Netflix si batte in Congresso per difendere l’acquisizione di Warner

Netflix si batte in Congresso per difendere l'acquisizione di Warner

Netflix si batte in Congresso per difendere l'acquisizione di Warner

Giada Liguori

Febbraio 4, 2026

Los Angeles, 4 febbraio 2026 – Netflix si è presentata ieri davanti al Congresso degli Stati Uniti per difendere la sua proposta di comprare Warner Bros Discovery. L’audizione, tenutasi nel pomeriggio a Washington, ha visto il co-amministratore delegato Ted Sarandos rispondere alle domande dei senatori, molti dei quali hanno sollevato dubbi sul rischio di un eccessivo potere concentrato nel mondo dell’intrattenimento. “Stiamo acquisendo una società con asset che noi non abbiamo”, ha detto Sarandos, spiegando che questa operazione è un’occasione per rafforzare l’industria americana dei contenuti.

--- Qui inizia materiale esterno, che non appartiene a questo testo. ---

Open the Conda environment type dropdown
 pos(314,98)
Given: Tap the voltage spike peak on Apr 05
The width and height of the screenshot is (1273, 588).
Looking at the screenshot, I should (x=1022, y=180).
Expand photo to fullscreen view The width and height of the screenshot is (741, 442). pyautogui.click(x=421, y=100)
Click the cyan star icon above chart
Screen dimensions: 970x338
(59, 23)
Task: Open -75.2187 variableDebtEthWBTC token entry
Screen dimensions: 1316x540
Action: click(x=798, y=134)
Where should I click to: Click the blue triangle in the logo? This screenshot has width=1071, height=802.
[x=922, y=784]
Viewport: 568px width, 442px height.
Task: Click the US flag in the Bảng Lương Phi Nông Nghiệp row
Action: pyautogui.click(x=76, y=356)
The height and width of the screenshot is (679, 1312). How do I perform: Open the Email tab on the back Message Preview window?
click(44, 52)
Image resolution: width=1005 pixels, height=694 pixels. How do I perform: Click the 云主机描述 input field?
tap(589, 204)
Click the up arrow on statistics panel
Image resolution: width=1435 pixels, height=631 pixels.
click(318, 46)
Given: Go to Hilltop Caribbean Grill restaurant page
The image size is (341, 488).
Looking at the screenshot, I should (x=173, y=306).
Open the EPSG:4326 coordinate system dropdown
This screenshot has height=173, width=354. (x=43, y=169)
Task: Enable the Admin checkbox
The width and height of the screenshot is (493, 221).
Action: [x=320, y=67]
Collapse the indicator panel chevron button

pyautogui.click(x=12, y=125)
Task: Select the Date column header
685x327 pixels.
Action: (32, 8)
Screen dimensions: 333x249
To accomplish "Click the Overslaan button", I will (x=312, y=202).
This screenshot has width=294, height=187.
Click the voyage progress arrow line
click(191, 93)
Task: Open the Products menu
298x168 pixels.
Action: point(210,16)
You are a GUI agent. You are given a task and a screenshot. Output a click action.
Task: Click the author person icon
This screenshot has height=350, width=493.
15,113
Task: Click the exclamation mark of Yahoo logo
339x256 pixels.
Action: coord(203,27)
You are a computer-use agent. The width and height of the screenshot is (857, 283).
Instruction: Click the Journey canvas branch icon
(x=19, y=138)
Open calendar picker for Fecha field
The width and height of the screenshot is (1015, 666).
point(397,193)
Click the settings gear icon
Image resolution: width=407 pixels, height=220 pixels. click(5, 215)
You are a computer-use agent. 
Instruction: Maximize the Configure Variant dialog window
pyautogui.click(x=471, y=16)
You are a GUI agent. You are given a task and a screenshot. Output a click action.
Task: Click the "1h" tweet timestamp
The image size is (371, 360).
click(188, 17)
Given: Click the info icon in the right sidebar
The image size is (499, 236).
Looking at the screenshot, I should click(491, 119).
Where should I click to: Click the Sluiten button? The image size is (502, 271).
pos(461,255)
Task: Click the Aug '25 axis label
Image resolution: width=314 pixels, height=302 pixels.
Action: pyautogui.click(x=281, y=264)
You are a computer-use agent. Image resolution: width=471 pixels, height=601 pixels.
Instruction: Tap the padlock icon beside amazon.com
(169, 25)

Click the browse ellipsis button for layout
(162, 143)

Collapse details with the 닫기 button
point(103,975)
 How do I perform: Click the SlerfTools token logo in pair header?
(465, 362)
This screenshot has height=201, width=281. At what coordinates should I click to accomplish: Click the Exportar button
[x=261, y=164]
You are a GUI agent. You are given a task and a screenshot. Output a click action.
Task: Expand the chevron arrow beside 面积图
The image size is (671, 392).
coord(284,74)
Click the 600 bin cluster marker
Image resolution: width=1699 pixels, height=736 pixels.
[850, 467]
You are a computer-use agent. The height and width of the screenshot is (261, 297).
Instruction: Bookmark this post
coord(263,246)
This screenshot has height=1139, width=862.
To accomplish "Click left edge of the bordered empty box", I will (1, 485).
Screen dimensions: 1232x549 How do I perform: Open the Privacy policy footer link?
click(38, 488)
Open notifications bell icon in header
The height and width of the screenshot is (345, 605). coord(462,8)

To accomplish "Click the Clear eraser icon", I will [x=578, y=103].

Netflix punta a Warner Bros: una sfida da 70 miliardi

La proposta, annunciata a metà gennaio, prevede che Netflix prenda il controllo di Warner Bros Discovery con un investimento che si aggira intorno ai 70 miliardi di dollari, secondo fonti vicine all’affare. Se l’operazione otterrà il via libera delle autorità antitrust, nascerà un gigante capace di sfidare colossi come Disney e Amazon a livello globale. “Continueremo a investire in Warner Bros e a far crescere l’industria americana dell’intrattenimento”, ha promesso Sarandos di fronte alla commissione del Senato. L’udienza, durata più di due ore nella sala Dirksen, ha visto anche la partecipazione di sindacati e produttori indipendenti.

Antitrust in allerta: il Congresso non abbassa la guardia

I senatori hanno mostrato preoccupazione per il rischio che Netflix possa assumere una posizione dominante, specie considerando i suoi oltre 260 milioni di abbonati in tutto il mondo. La senatrice democratica Amy Klobuchar ha chiesto garanzie sulla concorrenza e sulla protezione dei piccoli produttori. “Non vogliamo un mercato dominato da pochi grandi giocatori”, ha detto la senatrice del Minnesota. Sarandos ha risposto che “l’acquisizione non ridurrà la varietà di contenuti” e che “la competizione resta viva e forte”. Secondo la società di consulenza Ampere Analysis, dopo la fusione il nuovo gruppo controllerebbe circa il 38% del mercato dello streaming negli Stati Uniti.

Sceneggiatori e produttori sotto i riflettori

Non si parla solo di numeri e quote di mercato. Al centro del confronto c’è anche il futuro degli sceneggiatori e dei produttori coinvolti nelle due aziende. Dopo gli scioperi che hanno bloccato Hollywood nel 2023, le condizioni di lavoro restano un tema delicato. “Devono sapere che qualcuno si preoccupa di loro. E noi lo facciamo”, ha detto Sarandos, rivolgendosi direttamente agli addetti ai lavori. Ma queste parole hanno suscitato scetticismo tra alcuni membri della Writers Guild of America presenti in sala. “Vogliamo vedere fatti, non solo parole”, ha commentato a margine la sceneggiatrice Lisa Joy.

Il cammino verso l’ok definitivo

La strada per l’approvazione della fusione tra Netflix e Warner Bros Discovery è appena iniziata. Ora tocca alla Federal Trade Commission capire se l’accordo rispetta le regole sulla concorrenza. Fonti vicine al dossier non escludono che vengano chiesti tagli di asset o impegni precisi su investimenti e tutela dell’occupazione. Nel frattempo, i titoli delle due società hanno mostrato forti oscillazioni a Wall Street: ieri Netflix ha chiuso in calo del 2%, mentre Warner Bros Discovery ha guadagnato l’1,5%.

Il mercato in corsa verso nuove alleanze

Questa acquisizione arriva in un momento di grande cambiamento per i media americani. Nell’ultimo anno sono aumentate fusioni e accordi tra piattaforme streaming, spinte dalla necessità di tagliare costi e ampliare l’offerta. Secondo uno studio di Variety, nel 2025 gli abbonamenti negli Stati Uniti sono calati del 7% rispetto all’anno prima. Una tendenza che spinge i grandi gruppi a cercare nuove alleanze. “Il pubblico vuole storie forti, disponibili ovunque”, ha ricordato Sarandos chiudendo l’audizione. La partita è ancora aperta: la decisione finale spetterà alle autorità federali, ma l’esito influenzerà tutto il mondo dell’intrattenimento.